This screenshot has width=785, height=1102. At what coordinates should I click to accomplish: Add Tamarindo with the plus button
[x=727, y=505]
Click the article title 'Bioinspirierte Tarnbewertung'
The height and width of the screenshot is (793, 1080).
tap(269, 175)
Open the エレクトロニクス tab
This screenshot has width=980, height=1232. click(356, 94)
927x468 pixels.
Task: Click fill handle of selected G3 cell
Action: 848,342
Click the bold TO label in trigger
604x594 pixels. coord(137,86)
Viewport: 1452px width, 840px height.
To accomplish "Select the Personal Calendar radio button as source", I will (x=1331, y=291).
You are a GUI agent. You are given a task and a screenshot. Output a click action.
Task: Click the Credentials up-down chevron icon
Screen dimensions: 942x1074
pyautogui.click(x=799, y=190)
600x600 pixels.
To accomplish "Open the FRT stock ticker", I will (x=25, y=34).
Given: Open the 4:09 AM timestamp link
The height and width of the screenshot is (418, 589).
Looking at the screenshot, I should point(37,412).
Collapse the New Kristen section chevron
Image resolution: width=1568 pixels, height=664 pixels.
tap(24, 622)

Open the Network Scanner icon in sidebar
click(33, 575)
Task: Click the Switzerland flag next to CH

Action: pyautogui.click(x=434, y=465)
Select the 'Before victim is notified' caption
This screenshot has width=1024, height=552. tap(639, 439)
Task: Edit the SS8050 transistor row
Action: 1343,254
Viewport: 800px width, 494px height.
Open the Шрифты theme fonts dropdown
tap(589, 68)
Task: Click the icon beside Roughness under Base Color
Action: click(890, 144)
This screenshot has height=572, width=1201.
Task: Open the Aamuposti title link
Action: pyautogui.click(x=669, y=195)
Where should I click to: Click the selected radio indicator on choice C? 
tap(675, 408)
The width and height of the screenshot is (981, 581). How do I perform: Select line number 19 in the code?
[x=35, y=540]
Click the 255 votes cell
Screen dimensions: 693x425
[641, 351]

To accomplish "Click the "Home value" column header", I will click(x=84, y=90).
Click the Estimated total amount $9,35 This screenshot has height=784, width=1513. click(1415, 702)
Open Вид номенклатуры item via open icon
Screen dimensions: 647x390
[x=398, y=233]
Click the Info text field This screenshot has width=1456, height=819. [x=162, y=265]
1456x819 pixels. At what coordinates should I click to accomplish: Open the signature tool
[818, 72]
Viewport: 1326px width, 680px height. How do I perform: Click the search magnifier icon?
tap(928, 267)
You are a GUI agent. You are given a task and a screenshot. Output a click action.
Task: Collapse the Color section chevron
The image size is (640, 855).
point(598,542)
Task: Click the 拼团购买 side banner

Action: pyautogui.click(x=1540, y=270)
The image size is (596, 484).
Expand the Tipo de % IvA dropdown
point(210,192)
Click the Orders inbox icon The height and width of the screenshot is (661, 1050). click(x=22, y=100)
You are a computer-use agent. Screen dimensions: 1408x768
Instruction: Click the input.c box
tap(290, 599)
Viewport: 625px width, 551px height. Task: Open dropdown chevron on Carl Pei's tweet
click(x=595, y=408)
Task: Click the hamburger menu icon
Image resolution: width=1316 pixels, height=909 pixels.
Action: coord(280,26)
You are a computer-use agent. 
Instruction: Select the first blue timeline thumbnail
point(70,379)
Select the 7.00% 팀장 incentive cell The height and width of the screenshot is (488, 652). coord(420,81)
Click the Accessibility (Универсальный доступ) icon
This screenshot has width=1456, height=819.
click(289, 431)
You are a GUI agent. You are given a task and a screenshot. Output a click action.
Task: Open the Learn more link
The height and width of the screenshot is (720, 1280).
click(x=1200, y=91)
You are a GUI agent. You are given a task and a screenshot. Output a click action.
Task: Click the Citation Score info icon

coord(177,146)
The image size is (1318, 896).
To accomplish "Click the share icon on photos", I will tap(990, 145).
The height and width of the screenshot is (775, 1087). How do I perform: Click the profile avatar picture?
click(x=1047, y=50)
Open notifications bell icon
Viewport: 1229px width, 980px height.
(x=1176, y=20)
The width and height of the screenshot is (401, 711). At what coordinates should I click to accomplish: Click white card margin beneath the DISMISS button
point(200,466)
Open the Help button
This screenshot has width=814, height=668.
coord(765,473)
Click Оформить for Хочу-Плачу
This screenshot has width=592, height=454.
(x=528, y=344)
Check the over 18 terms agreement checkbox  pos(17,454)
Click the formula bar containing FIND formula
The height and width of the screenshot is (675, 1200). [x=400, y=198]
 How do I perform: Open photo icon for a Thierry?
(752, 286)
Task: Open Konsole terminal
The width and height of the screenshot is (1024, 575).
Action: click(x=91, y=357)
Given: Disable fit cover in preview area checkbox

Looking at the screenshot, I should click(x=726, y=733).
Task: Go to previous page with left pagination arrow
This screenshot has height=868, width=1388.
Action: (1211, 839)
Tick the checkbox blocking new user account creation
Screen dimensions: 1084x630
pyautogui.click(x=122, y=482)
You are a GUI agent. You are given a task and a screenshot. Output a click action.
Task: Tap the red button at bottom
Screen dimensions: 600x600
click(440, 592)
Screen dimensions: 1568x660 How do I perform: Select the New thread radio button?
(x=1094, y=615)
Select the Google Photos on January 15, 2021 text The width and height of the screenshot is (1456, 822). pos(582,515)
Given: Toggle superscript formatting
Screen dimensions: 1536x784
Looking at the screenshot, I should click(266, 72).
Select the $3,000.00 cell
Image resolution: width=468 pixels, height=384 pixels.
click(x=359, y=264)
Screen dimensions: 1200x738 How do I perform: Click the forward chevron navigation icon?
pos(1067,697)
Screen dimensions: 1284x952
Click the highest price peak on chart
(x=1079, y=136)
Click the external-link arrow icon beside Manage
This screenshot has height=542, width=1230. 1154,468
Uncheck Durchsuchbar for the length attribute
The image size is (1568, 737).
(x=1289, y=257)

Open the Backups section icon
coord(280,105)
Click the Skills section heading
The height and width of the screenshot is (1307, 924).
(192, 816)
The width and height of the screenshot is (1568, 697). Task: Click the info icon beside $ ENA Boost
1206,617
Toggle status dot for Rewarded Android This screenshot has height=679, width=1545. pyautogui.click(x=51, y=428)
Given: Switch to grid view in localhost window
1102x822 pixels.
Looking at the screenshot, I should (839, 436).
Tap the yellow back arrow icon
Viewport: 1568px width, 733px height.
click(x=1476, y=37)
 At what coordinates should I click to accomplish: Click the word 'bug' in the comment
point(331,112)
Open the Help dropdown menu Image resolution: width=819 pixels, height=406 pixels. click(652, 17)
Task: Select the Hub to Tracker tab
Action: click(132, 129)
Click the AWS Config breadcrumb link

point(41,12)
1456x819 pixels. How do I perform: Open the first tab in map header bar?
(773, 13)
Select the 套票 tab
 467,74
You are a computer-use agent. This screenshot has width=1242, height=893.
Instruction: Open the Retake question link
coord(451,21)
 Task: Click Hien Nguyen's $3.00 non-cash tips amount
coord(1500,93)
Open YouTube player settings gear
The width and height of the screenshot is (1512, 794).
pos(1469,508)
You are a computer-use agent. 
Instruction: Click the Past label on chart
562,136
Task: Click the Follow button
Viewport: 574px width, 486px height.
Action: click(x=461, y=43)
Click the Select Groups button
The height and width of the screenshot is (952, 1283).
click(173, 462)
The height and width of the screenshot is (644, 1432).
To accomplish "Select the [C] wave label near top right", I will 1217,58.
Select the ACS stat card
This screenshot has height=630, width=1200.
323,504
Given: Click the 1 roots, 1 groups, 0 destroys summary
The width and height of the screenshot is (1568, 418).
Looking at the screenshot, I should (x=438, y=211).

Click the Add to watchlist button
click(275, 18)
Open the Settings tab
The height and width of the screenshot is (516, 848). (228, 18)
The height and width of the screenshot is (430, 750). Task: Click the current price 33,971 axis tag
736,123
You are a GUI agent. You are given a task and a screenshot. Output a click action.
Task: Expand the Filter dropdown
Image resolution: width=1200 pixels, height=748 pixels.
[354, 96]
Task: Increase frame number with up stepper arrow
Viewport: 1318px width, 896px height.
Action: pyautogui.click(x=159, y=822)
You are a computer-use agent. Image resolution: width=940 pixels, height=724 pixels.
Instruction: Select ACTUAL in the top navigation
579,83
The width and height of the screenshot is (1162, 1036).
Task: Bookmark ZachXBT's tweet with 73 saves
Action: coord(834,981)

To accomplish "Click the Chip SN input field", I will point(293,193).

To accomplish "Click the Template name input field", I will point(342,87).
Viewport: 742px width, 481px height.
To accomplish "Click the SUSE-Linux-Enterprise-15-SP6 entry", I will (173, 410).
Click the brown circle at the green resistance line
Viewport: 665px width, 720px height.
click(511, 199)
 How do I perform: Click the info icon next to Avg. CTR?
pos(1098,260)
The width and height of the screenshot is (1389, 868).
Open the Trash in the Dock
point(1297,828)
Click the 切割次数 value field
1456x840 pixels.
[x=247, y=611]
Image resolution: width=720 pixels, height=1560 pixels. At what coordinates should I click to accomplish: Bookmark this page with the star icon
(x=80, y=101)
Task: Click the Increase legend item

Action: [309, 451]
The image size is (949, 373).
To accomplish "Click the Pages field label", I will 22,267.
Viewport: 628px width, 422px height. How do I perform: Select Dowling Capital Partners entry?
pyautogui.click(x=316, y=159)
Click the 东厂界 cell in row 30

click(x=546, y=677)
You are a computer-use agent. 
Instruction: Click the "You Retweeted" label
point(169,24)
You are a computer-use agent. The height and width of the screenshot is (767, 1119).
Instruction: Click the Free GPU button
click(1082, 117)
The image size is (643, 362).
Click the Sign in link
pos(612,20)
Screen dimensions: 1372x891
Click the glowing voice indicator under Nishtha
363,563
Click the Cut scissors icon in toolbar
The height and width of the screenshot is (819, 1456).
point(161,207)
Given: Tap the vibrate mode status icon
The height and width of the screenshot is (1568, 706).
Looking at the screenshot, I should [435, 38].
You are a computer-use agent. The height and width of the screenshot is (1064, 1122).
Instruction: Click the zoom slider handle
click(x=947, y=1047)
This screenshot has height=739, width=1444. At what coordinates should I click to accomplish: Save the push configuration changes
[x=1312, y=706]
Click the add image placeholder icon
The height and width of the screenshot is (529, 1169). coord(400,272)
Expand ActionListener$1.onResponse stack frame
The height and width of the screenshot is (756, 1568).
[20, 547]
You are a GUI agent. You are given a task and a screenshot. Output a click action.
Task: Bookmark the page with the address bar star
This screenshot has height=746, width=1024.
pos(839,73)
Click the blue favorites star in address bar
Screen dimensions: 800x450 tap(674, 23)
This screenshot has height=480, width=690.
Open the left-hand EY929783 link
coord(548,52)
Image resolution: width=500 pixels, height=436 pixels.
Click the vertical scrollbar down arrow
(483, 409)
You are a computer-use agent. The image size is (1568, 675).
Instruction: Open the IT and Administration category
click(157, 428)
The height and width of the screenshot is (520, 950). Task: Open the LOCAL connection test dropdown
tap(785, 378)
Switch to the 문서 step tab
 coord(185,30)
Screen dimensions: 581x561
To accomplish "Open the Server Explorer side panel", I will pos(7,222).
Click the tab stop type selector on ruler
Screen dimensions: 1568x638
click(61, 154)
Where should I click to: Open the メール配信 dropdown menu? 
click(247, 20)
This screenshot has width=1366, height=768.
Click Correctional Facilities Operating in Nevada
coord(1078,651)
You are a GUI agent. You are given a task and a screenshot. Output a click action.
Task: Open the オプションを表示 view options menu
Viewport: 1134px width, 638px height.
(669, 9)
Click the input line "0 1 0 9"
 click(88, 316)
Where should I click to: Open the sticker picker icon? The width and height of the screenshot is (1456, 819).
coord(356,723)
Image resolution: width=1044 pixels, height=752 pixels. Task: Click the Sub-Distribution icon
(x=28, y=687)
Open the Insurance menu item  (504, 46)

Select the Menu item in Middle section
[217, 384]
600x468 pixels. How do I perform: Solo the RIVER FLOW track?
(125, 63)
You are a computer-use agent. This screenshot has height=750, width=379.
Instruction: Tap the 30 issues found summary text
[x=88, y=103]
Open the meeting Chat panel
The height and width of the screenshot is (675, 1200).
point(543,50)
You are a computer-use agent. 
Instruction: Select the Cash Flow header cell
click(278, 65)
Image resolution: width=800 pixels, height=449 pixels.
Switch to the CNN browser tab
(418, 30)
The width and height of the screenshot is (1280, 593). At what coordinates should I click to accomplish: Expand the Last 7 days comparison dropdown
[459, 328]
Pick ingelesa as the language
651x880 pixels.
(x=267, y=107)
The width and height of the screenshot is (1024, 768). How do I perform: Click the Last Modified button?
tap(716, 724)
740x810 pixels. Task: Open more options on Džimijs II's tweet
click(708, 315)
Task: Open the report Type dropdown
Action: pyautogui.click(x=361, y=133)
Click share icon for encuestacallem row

Task directions -
Convert the rows above, from the first line through the line containing "604x594 pixels. coord(137,86)", into a JSON list of strings with one string per line, omitting any blank lines.

Exercise solution -
[
  "This screenshot has width=785, height=1102. At what coordinates should I click to accomplish: Add Tamarindo with the plus button",
  "[x=727, y=505]",
  "Click the article title 'Bioinspirierte Tarnbewertung'",
  "The height and width of the screenshot is (793, 1080).",
  "tap(269, 175)",
  "Open the エレクトロニクス tab",
  "This screenshot has width=980, height=1232. click(356, 94)",
  "927x468 pixels.",
  "Task: Click fill handle of selected G3 cell",
  "Action: 848,342",
  "Click the bold TO label in trigger",
  "604x594 pixels. coord(137,86)"
]